Cars are totally different, there is so much interaction with other drivers, satellites, road conditions, directions, speeds, parking spots (there is no mention on whether the car can find an empty parking spot for instance), once you stop in the car how are you gong to get from the car to wherever you want to go, you don't really know where it's parked yet. That has to be addressed although technologies like the Galileo satellite network might hel with suchprecission navigation.
I, honestly, am extremely skeptical and think a completely slf driving car is decades away at the very least. I think such cars function much better when the majority of cars on the road are also self driving, that way they really observe the rules and are governed by the same principles, drivers are often ass holes, switch into your lane without warning, you have to be constantly alert, make split decissions in unpredictable circumstances, like Radiohead put it "they all drive killer cars". And that is not mentioning chances of computer breakdowns, loss of satellite navigation or damaged sensors.
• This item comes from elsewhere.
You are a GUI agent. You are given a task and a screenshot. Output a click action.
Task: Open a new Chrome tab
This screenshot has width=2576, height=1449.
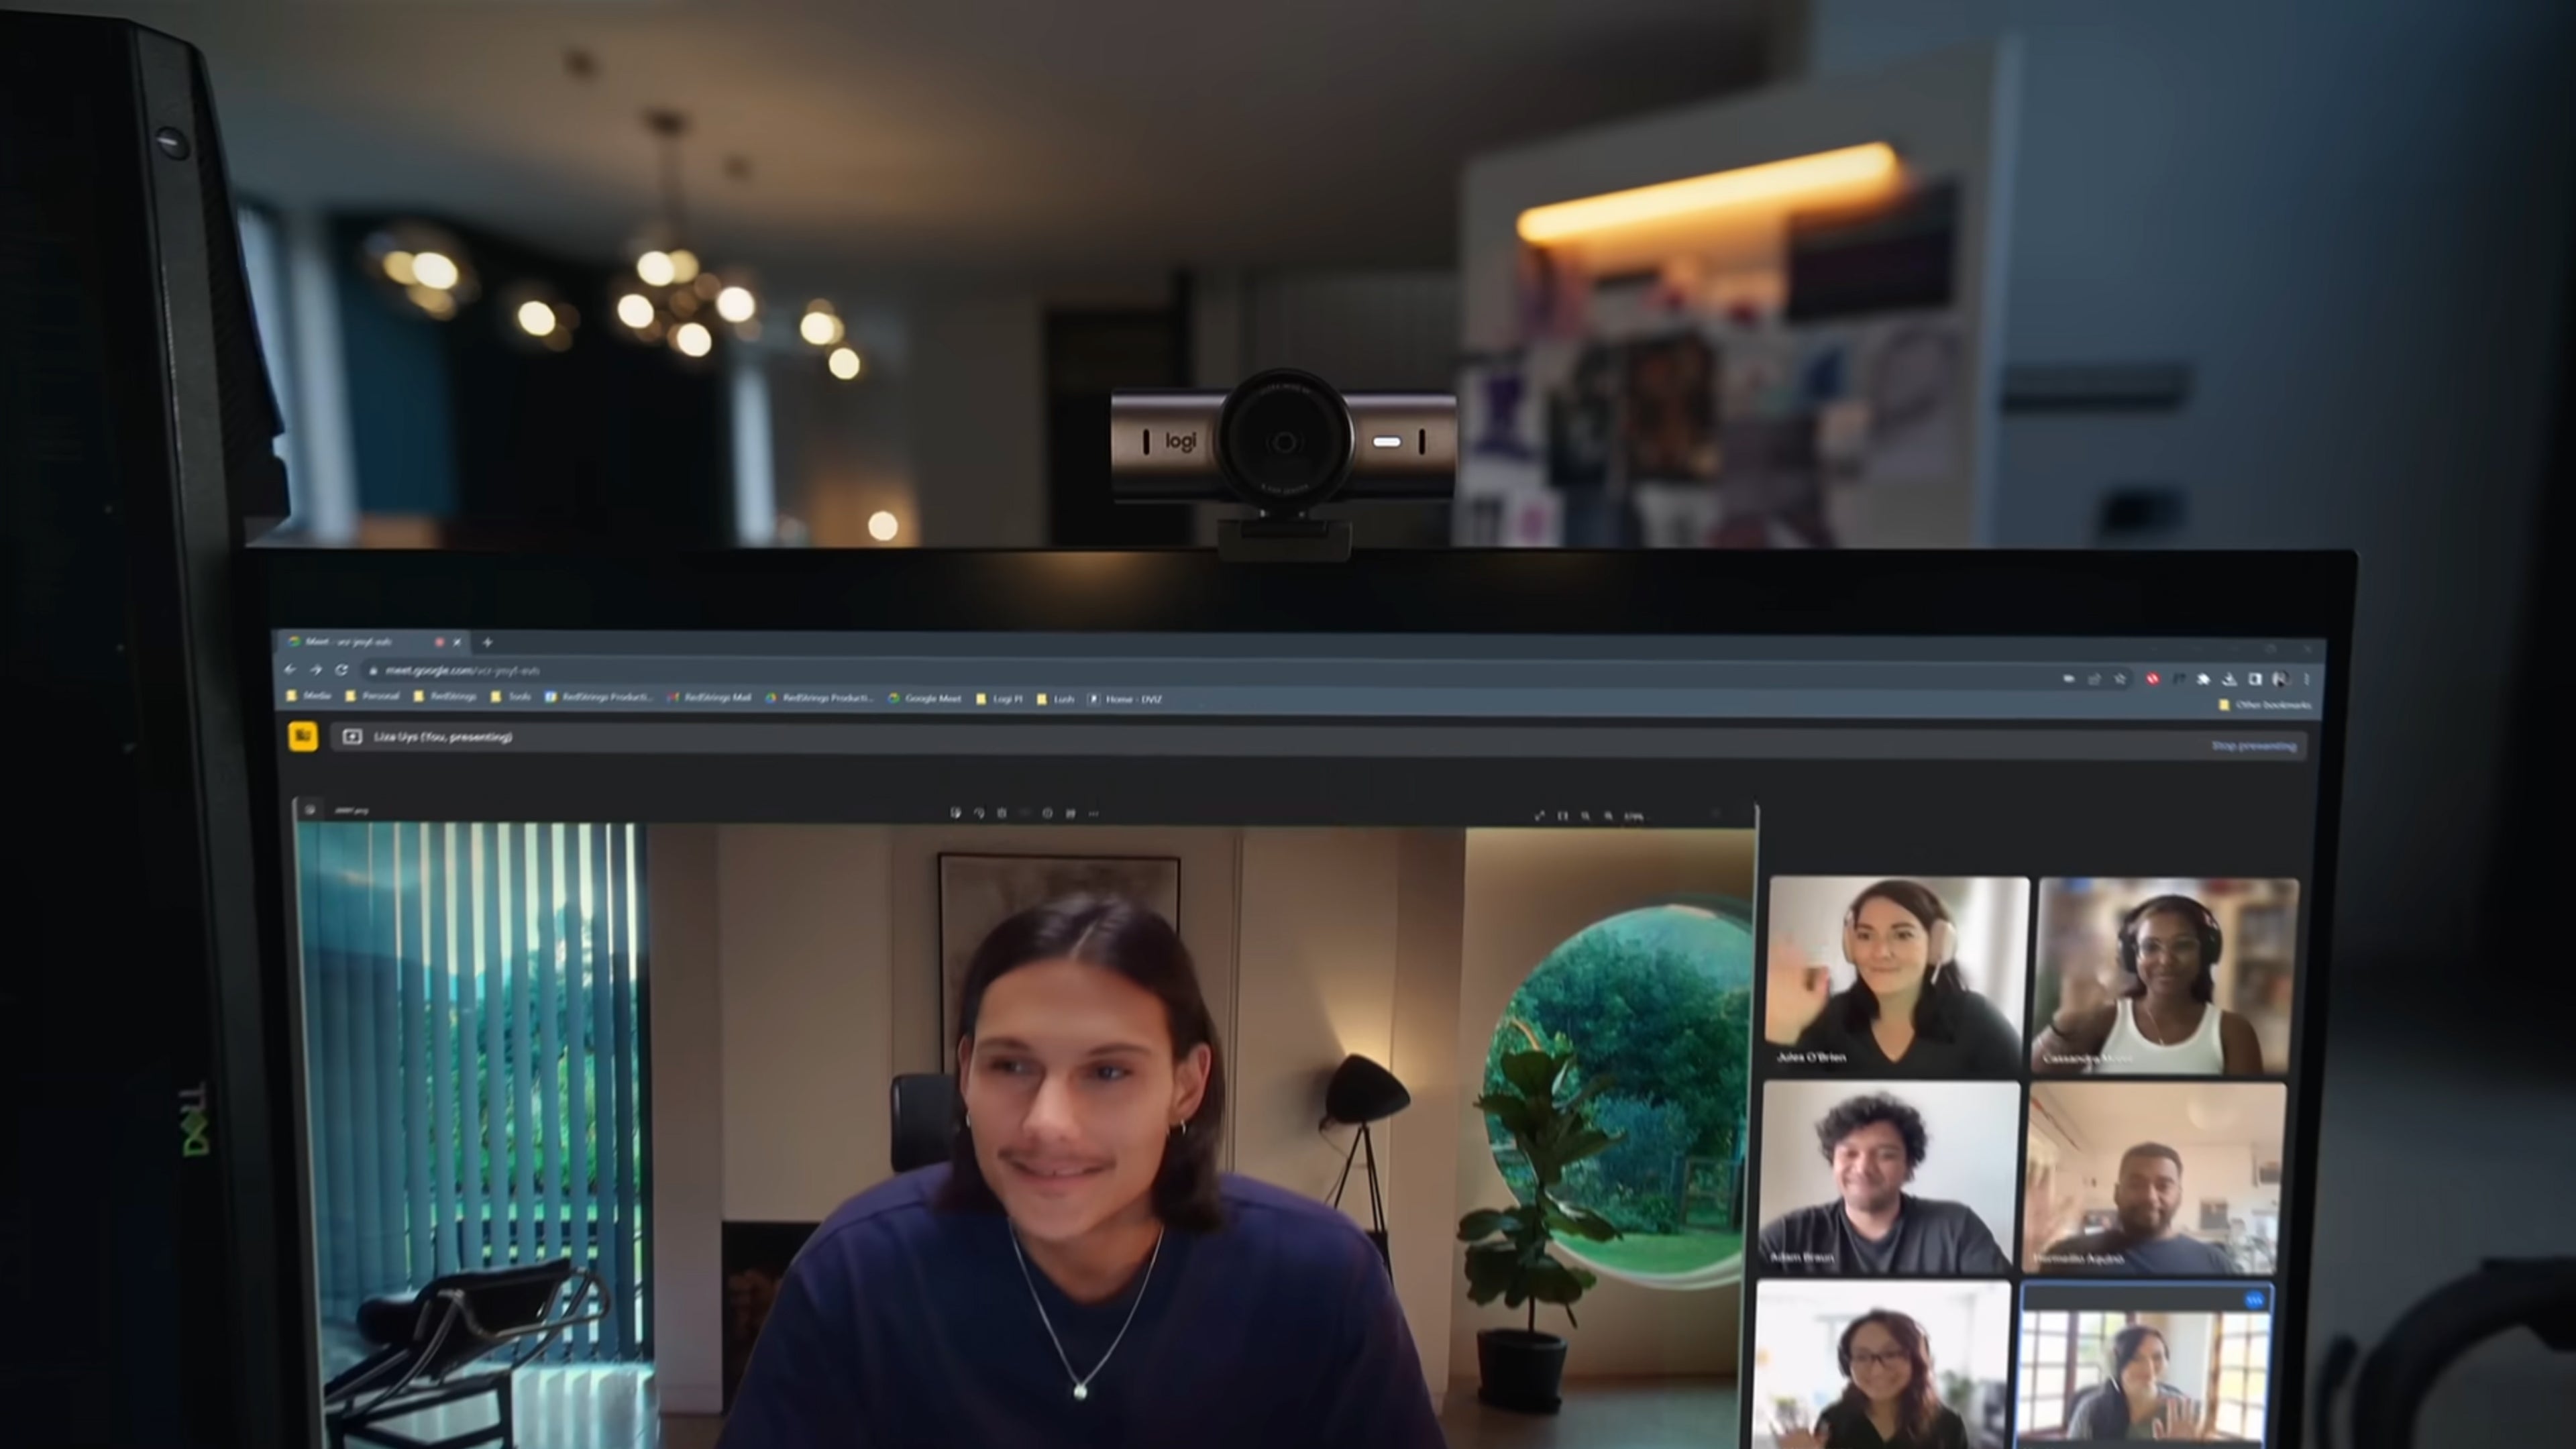487,642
I think it's a great concept experiment they are doing and could open up a whole new set of applications but there will be tons of obsticles, funding, patents (keeping prices sky high), the military licensing technology for themseles (they wouldn't want it to go totally public last the enemy licensed the same technology), a patent lasts for 17 years. I think we are really seeing the beginnings of a long road. That being said, it's kind of cool but I would remain skeptical and not drive myself for quite a while, in any case we, as a global population, must learn to use public transport more and abandon cars if we are to survive in this rapidly heating atmosphere, so I think/hope the development would be, in short term, towards more accessible public transportation and innovations in navigation on foot through satellite technology. For instance, use blue tooth,or other technology that could transfer information about what train or bus is coming to a handheld device, technology to tell us where we want to get off the bus or train, a device that accepts our start and end location and can create a step by step instructions on how to get there, including what mode of public transportation you can take, when it stops and where exactly, where to get off etc, I know forms of such technology are already in use and I think we're likely to see this in the near future built into handheld sized applications.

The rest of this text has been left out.